— Task prompt —
Could you retype every line of the data underneath without altering anything?

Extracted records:
════════════════════

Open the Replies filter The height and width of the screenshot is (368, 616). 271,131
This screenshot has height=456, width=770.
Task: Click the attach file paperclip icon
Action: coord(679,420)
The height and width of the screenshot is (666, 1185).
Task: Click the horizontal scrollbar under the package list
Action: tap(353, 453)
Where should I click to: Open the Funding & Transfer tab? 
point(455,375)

════════════════════

— Output of the task —
Open the Replies filter The height and width of the screenshot is (368, 616). 271,131
This screenshot has height=456, width=770.
Task: Click the attach file paperclip icon
Action: coord(679,420)
The height and width of the screenshot is (666, 1185).
Task: Click the horizontal scrollbar under the package list
Action: tap(353, 453)
Where should I click to: Open the Funding & Transfer tab? 
point(455,375)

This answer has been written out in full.